[Begin Document]
For some time one of our ADSL lines has been serviced by Virgin.net – now Virgin Media, and from my own experience I really wouldn’t recommend them to any of my friends at the moment.
Why, you ask, wouldn’t I recommend them, I do this on two counts:
- The provide telephone support on an 0906 number which costs 25 pence per minute!
- Their network latency is awful (So are their transfer speeds, but this is secondary to the latency from my point of view).
Now the support number problem I don’t see as an issue to myself, as I much prefer to use their live chat system (If you can get hold of someone of course), but the latency problem is terrible…
Virgin Media ADSL customers connect to their network through a number of points, known as bams, and most of these this morning at around 11am were already mostly showing terrible latency, and I have collected the ping times from a number of trace routes done whilst trying to connect to most (If not all) of Virgin Media’s bams, these are show below.
[End Document]
Short task 1 -
Answer these questions about the post on Virgin Media's ADSL service:
(a) How much does a call to the telephone support number cost?
(b) What name is given to the points through which customers connect to the network?
(c) At about what time that morning were most of those points showing terrible latency?
[Begin Data to process]
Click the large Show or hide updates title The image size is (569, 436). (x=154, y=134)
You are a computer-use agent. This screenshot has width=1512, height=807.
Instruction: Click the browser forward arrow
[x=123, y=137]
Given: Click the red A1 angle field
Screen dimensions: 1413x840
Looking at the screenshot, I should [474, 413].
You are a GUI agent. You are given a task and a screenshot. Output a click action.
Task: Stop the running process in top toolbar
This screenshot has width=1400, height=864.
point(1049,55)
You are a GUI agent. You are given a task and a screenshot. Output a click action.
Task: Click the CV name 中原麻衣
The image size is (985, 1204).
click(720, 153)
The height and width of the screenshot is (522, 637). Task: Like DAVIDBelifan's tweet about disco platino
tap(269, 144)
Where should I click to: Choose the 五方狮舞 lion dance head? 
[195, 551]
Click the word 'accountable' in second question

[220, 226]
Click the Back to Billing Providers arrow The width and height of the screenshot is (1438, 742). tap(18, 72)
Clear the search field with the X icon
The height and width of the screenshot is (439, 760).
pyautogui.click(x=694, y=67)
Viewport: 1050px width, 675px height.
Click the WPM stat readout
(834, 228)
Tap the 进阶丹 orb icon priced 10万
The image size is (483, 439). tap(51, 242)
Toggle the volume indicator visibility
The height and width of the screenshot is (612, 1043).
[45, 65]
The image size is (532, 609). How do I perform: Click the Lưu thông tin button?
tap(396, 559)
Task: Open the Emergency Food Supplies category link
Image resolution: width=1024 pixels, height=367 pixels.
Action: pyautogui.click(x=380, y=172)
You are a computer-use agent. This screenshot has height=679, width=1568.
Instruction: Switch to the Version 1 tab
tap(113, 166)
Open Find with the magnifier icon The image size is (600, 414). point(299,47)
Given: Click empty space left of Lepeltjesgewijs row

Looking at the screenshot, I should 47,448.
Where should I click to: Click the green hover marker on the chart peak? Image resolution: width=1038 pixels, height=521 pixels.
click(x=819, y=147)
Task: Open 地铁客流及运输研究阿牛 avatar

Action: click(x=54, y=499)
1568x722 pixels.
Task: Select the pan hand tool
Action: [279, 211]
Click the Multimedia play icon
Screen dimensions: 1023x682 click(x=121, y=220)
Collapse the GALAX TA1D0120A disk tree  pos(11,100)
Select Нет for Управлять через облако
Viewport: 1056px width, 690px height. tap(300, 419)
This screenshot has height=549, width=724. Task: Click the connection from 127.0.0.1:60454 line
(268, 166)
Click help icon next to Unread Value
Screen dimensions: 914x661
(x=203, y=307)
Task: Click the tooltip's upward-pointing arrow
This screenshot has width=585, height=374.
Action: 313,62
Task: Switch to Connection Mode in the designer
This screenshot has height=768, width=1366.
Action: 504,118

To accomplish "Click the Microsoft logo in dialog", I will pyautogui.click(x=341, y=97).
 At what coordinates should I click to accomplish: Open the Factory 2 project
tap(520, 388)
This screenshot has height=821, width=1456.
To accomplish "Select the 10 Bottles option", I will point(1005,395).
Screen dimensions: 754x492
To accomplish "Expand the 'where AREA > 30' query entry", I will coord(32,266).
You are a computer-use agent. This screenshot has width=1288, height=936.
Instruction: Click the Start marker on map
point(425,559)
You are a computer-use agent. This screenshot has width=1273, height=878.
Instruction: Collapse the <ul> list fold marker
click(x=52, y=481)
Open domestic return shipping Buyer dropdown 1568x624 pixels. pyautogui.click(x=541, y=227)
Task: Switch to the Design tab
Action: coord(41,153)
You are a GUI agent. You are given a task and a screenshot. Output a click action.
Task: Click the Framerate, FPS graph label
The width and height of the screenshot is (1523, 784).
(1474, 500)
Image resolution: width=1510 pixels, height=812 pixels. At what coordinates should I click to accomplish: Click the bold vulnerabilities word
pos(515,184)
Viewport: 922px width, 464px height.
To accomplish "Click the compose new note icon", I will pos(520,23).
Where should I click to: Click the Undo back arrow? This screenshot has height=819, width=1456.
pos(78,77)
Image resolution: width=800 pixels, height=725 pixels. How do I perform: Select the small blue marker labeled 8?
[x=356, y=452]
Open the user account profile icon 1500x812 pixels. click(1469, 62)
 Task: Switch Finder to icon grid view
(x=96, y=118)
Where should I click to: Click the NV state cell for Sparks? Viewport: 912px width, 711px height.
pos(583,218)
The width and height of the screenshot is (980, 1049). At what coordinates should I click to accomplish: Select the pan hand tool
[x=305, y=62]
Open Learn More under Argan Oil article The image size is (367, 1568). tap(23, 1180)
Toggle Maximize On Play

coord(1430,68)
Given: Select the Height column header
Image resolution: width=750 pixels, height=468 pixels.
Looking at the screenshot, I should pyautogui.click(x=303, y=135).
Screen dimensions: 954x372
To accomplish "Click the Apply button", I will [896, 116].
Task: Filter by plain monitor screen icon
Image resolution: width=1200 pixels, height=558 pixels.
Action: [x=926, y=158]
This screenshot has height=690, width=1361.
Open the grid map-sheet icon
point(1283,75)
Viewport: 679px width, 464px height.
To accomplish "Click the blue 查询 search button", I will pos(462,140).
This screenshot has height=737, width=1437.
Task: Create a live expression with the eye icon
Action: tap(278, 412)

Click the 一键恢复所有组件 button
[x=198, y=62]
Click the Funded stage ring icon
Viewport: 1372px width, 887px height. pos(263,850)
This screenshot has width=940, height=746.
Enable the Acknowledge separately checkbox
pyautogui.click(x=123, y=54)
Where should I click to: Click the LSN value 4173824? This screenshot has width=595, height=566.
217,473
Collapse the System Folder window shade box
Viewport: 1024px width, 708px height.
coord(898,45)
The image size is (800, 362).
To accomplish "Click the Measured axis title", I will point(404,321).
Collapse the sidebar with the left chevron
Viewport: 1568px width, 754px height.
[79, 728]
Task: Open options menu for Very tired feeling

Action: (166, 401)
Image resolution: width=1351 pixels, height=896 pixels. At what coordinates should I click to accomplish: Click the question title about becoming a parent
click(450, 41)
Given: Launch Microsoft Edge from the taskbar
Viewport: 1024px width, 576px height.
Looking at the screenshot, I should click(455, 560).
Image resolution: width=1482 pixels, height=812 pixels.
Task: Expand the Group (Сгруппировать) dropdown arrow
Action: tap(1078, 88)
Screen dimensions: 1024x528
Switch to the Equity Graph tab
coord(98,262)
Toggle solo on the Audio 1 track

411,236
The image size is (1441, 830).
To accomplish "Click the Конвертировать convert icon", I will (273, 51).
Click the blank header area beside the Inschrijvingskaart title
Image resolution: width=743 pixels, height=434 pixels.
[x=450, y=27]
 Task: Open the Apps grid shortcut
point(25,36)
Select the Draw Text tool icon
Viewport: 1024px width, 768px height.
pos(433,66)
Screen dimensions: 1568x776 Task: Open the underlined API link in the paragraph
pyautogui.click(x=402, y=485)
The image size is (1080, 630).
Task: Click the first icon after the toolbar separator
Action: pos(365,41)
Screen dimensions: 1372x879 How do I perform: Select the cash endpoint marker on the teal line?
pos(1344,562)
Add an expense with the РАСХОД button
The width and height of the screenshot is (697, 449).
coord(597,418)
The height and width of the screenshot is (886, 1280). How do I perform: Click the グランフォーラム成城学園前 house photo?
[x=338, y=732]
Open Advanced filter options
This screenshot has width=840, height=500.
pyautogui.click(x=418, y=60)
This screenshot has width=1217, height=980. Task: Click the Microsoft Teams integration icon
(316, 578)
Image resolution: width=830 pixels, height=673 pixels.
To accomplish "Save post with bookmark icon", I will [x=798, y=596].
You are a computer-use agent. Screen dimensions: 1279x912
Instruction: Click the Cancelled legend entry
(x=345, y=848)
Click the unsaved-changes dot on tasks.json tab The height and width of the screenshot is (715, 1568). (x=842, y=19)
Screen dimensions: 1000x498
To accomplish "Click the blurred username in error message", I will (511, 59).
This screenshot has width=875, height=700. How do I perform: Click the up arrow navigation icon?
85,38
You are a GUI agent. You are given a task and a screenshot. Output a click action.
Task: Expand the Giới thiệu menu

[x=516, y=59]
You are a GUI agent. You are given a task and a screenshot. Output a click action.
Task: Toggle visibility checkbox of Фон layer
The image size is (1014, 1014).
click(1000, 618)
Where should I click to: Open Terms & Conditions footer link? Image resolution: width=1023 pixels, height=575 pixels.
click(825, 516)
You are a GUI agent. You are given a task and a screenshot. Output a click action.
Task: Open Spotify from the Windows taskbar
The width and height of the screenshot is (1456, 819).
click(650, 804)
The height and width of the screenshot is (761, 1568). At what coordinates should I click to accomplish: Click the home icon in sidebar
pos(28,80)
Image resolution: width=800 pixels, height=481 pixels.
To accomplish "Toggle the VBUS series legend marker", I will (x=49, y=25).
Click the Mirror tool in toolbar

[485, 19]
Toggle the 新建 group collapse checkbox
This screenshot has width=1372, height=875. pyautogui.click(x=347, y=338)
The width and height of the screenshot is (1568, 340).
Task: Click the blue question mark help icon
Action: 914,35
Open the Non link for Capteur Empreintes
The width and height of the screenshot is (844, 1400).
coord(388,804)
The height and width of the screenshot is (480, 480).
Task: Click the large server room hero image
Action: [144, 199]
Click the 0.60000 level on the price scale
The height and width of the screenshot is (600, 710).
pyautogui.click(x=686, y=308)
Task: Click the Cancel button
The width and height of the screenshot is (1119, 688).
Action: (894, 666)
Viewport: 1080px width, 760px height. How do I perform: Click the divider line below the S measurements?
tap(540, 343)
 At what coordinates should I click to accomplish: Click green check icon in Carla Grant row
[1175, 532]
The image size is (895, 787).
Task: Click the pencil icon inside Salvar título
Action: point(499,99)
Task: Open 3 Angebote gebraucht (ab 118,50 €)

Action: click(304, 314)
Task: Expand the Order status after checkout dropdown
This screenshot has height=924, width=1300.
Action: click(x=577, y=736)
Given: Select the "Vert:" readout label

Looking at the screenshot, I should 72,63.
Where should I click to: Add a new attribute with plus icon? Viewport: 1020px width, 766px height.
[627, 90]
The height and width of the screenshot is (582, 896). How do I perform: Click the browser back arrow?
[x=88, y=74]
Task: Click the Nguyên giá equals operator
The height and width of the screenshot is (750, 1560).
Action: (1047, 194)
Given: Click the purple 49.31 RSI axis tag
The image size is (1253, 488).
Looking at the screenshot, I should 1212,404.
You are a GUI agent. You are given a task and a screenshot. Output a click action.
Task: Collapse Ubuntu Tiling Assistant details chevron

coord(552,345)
[End Data to process]
Short task 2 - Copy out the entries exactly, starting at the line containing "This screenshot has height=549, width=724." and ending at the line containing "pos(515,184)", with both of those lines included.

Task output 1 -
(a) 25 pence per minute.
(b) Bams.
(c) Around 11am.

Task output 2 -
This screenshot has height=549, width=724. Task: Click the connection from 127.0.0.1:60454 line
(268, 166)
Click help icon next to Unread Value
Screen dimensions: 914x661
(x=203, y=307)
Task: Click the tooltip's upward-pointing arrow
This screenshot has width=585, height=374.
Action: 313,62
Task: Switch to Connection Mode in the designer
This screenshot has height=768, width=1366.
Action: 504,118

To accomplish "Click the Microsoft logo in dialog", I will pyautogui.click(x=341, y=97).
 At what coordinates should I click to accomplish: Open the Factory 2 project
tap(520, 388)
This screenshot has height=821, width=1456.
To accomplish "Select the 10 Bottles option", I will point(1005,395).
Screen dimensions: 754x492
To accomplish "Expand the 'where AREA > 30' query entry", I will coord(32,266).
You are a computer-use agent. This screenshot has width=1288, height=936.
Instruction: Click the Start marker on map
point(425,559)
You are a computer-use agent. This screenshot has width=1273, height=878.
Instruction: Collapse the <ul> list fold marker
click(x=52, y=481)
Open domestic return shipping Buyer dropdown 1568x624 pixels. pyautogui.click(x=541, y=227)
Task: Switch to the Design tab
Action: coord(41,153)
You are a GUI agent. You are given a task and a screenshot. Output a click action.
Task: Click the Framerate, FPS graph label
The width and height of the screenshot is (1523, 784).
(1474, 500)
Image resolution: width=1510 pixels, height=812 pixels. At what coordinates should I click to accomplish: Click the bold vulnerabilities word
pos(515,184)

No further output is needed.